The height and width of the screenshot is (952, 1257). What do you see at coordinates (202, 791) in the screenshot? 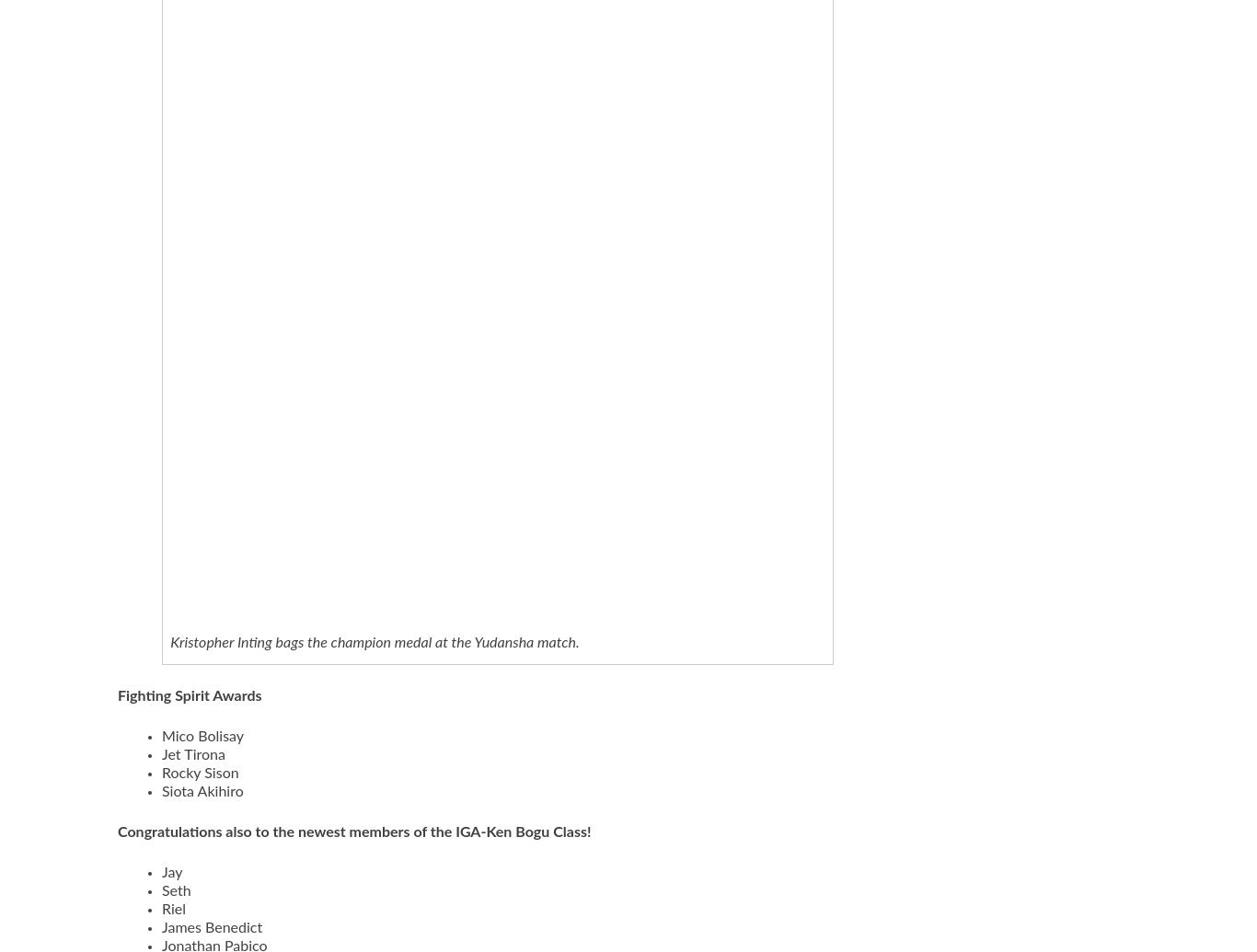
I see `'Siota Akihiro'` at bounding box center [202, 791].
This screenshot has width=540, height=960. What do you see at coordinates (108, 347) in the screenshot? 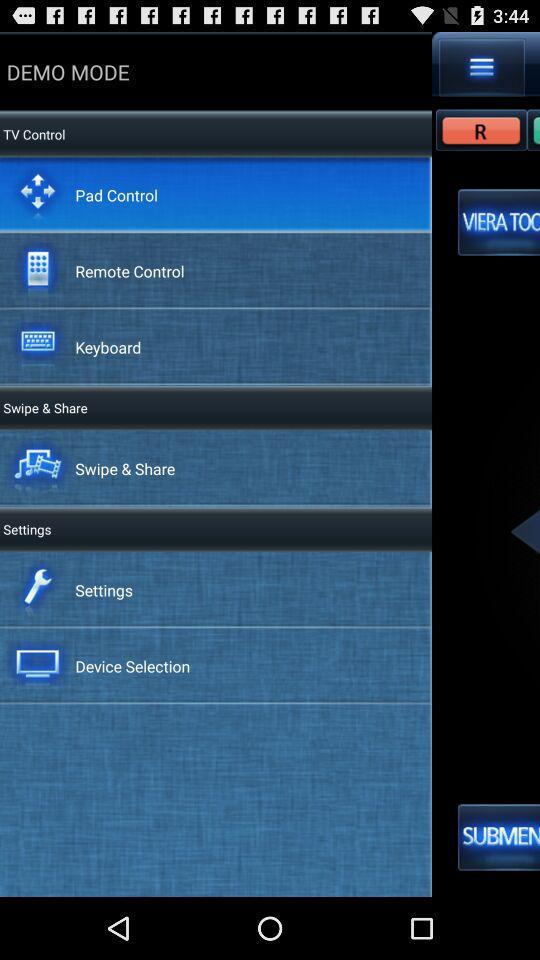
I see `the keyboard` at bounding box center [108, 347].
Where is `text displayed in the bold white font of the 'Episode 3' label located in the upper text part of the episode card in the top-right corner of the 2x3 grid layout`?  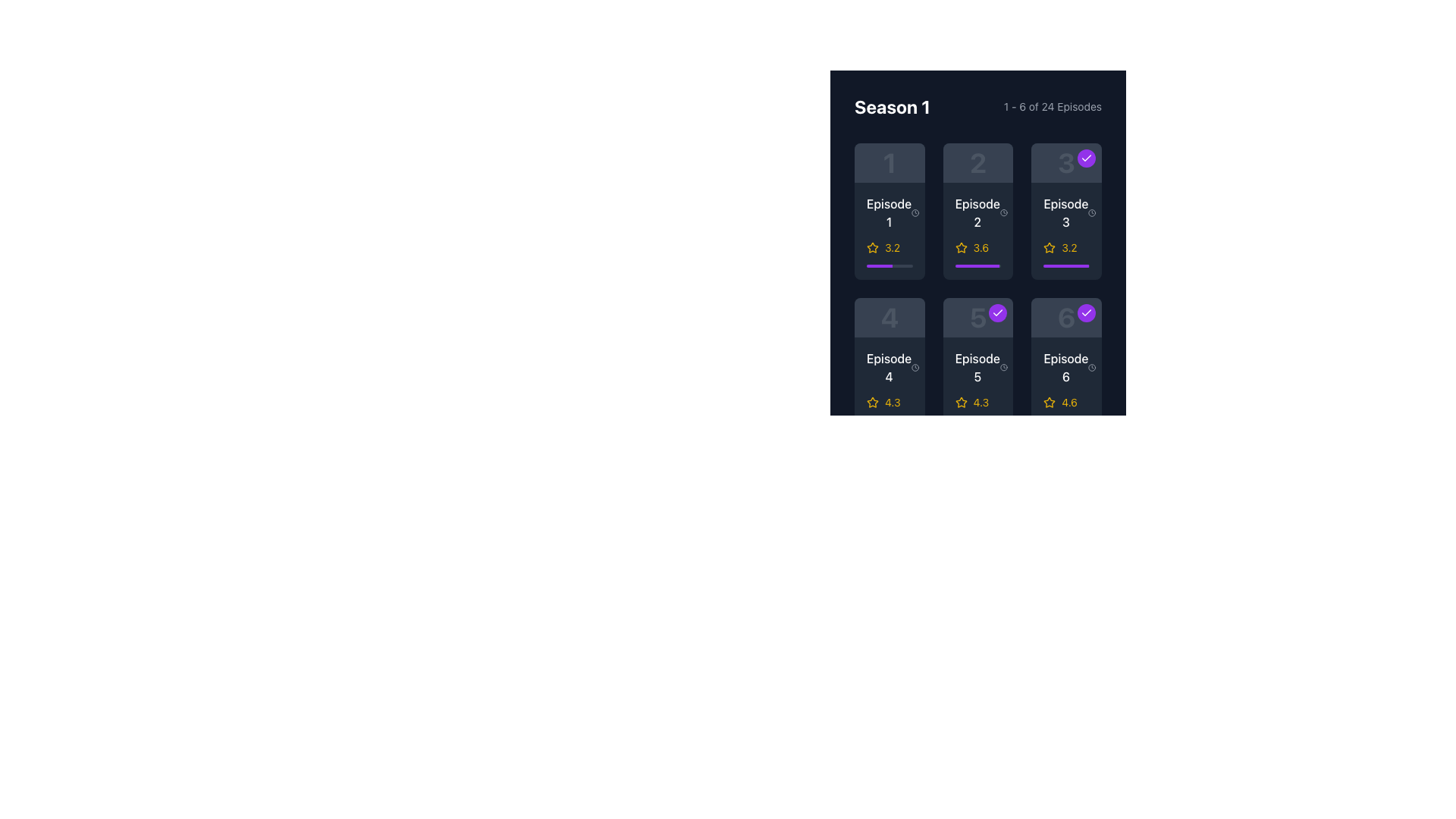 text displayed in the bold white font of the 'Episode 3' label located in the upper text part of the episode card in the top-right corner of the 2x3 grid layout is located at coordinates (1065, 213).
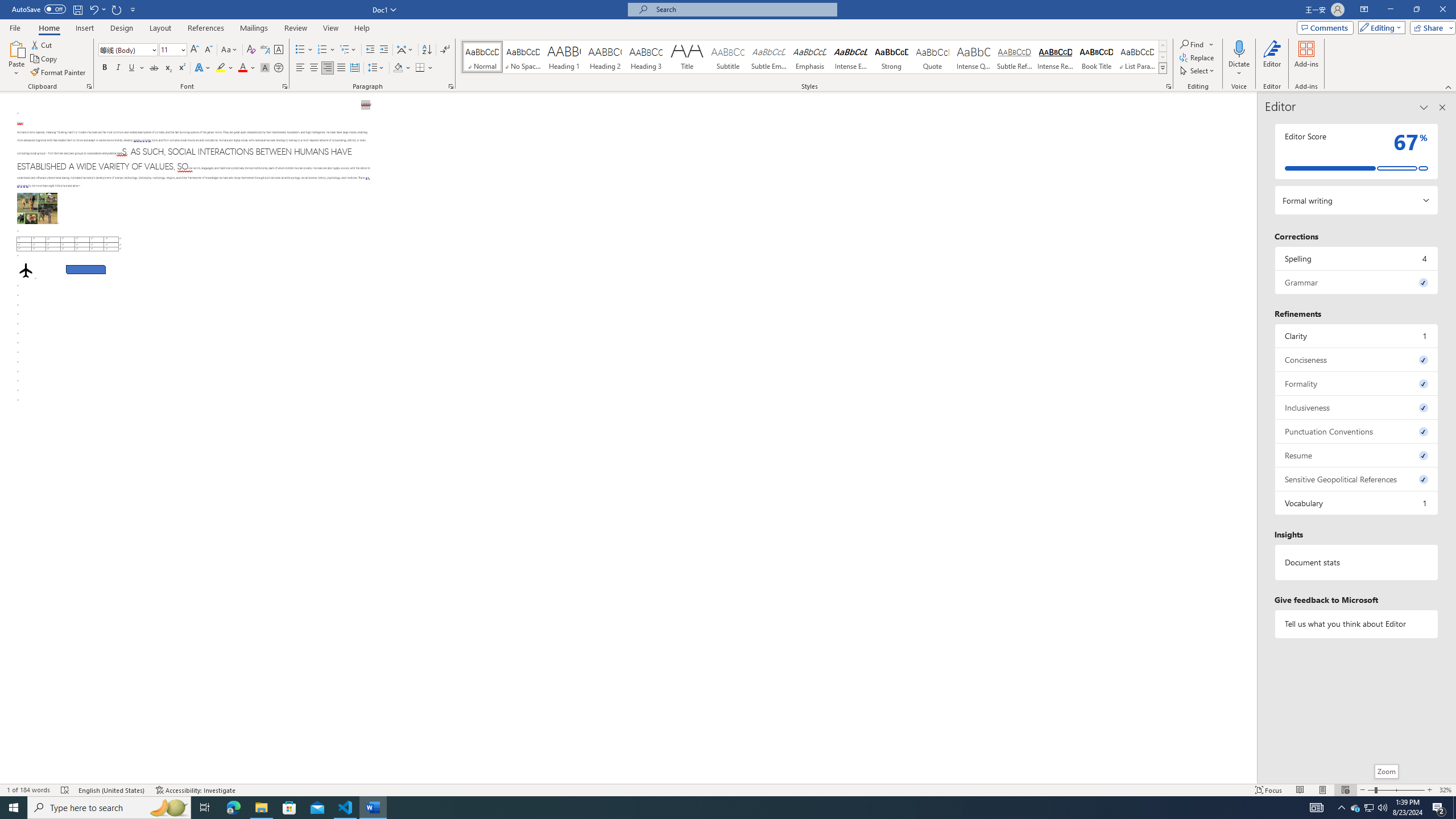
**********
### Required task
Quote the rows from the line with "This screenshot has" to the line with "center [108, 347].", leaving out the pictures.

### Complete response
This screenshot has width=540, height=960. What do you see at coordinates (108, 347) in the screenshot? 
I see `the keyboard` at bounding box center [108, 347].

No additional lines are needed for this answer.